Hay dos formas de caricaturizar: con un dibujo y con la palabra escrita. El gráfico deforma las facciones y el aspecto de una persona; el literario –menos conocido– ridiculiza o toma en broma al sujeto. El objetivo de ambos es la burla, por lo que es común la deformación y la exageración. La caricatura literaria utiliza las palabras para describir los rasgos físicos o el carácter de un personaje.

La encontrarás en verso y en prosa con los siguientes recursos literarios:
  1. Comparación: establecer relaciones de semejanza entre dos elementos (A es como B). 
  2. Metáfora: sustituir un elemento por otro con el cual tiene cierto parecido (A es B). 
  3. Hipérbole: exagerar las características. Animalización: atribuir rasgos de animales. 
  4. Cosificación: atribuir características de una cosa u objeto. 
Mi ejemplo favorito es el soneto «A un hombre de gran nariz» de Francisco de Quevedo. Los primeros dos versos leen: «Érase un hombre a una nariz pegado, / érase una nariz superlativa». Si quieres leer el poema completo, pincha aquí. En cuanto a la prosa, la descripción que hizo Pérez Galdón sobre Nicanora en la novela «Fortunata y Jacinta» es excelente:
«Era una mujer más envejecida que vieja, y bien se conocía que nunca había sido hermosa. Debió de tener en otro tiempo buenas carnes; pero ya su cuerpo estaba lleno de pliegues y abolladuras como un zurrón vacío. Allí, valga la verdad, no se sabía lo que era pecho, ni lo que era barriga. La cara era hocicuda y desagradable. Si algo expresaba era un genio muy malo y un carácter de vinagre; pero en esto engañaba aquel rostro como otros muchos que hacen creer lo que no es. Era Nicanora una infeliz mujer, de más bondad que entendimiento, probada en las luchas de la vida, que había sido para ella una batalla sin victorias ni respiro alguno. Ya no se defendía más que con la paciencia, y de tanto mirarle la cara a la adversidad debía de provenirle aquel alargamiento de morros que le afeaba considerablemente»

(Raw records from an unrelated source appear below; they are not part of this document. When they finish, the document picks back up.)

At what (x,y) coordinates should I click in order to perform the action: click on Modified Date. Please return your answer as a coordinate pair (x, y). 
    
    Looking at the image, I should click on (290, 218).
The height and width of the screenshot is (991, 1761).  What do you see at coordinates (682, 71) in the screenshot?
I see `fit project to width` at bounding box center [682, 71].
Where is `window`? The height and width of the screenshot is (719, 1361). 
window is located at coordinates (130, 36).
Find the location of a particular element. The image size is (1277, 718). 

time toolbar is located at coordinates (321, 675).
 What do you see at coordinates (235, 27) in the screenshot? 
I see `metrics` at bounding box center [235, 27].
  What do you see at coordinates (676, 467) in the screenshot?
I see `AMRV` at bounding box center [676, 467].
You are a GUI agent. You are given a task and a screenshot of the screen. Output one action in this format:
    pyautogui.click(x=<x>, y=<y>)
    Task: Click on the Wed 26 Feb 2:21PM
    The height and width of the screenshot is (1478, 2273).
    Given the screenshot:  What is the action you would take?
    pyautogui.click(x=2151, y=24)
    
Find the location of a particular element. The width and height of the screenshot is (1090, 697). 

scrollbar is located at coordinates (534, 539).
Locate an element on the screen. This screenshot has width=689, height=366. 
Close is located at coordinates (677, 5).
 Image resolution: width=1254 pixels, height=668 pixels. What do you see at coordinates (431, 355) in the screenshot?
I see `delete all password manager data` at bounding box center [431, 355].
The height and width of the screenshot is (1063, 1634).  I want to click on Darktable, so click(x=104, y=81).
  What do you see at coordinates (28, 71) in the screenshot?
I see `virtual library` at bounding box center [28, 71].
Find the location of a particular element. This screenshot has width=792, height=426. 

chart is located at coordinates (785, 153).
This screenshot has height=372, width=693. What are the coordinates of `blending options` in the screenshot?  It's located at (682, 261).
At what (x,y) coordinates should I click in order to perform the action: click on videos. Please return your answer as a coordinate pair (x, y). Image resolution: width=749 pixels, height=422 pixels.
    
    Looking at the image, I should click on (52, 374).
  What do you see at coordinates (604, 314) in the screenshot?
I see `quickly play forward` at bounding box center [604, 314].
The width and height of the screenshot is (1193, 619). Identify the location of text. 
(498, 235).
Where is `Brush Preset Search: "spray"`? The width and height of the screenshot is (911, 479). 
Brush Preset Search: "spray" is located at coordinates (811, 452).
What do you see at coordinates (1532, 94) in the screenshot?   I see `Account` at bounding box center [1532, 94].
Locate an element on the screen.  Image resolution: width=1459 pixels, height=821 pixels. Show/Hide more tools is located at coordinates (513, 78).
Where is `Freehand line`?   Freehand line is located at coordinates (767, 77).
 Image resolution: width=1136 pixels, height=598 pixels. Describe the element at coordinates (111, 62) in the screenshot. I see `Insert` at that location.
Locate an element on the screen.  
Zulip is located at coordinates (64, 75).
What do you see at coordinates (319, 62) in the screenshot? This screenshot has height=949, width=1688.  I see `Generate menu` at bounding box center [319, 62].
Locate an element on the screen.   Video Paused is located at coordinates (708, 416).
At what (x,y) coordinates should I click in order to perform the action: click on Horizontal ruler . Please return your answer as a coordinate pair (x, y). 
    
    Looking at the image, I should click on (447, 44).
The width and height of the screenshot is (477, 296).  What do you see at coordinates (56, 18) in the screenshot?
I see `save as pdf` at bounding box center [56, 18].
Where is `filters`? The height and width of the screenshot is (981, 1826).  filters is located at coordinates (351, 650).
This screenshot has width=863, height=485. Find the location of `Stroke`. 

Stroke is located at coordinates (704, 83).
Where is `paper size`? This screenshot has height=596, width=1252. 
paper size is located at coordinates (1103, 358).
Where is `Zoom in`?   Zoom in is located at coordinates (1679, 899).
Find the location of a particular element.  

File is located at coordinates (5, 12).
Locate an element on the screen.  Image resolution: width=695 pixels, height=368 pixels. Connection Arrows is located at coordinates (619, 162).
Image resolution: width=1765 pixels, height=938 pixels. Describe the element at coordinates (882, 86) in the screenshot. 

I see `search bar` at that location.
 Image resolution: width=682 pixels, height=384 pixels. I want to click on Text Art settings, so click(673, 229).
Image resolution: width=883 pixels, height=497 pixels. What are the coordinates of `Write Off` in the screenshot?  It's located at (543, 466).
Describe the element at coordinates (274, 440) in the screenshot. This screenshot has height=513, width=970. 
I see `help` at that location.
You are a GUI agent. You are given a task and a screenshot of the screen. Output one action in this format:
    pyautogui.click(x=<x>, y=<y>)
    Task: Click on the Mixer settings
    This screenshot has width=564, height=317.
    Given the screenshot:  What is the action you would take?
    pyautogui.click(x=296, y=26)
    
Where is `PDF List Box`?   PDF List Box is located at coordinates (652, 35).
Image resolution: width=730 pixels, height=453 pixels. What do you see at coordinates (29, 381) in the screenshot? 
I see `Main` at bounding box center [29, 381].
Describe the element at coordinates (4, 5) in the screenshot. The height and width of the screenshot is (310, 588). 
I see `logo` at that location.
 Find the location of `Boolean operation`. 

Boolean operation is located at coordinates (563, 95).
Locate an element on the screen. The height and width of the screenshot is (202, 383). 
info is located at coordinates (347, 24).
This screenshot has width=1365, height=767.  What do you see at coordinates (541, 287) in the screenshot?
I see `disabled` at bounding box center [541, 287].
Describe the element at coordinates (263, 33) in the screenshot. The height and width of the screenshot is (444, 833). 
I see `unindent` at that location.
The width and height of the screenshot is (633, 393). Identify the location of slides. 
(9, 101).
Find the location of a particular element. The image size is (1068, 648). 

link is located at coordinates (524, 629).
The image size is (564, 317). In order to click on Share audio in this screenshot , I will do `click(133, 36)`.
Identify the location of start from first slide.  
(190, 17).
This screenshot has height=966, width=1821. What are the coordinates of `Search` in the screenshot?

DISPARADOR CREATIVO: CARICATURA LITERARIA

  1. Escoge un personaje famoso y analiza su forma de hablar, sus gestos, los rasgos físicos más característicos y lo que hace.
  2. Haz una lluvia de ideas. Escribe todo lo que se te ocurra sobre el personaje y luego selecciona aquellas que quieras desarrollar.
  3. Anota distintos detalles que te permitan elaborar una mejor descripción. Ayúdate de los cinco sentidos. Si te sirve, hazte las siguientes preguntas:
  • Vista: ¿Qué características físicas resaltan? ¿Cómo se ve a simple vista?
  • Olfato: ¿Cuál es su olor particular?
  • Gusto: Si fuera comestible, ¿qué sabor tendría? ¿Qué alimento se le relaciona?
  • Tacto: ¿Qué texturas se relacionan con la persona?
  • Audición: ¿Cómo es su voz? ¿Qué ruidos hace?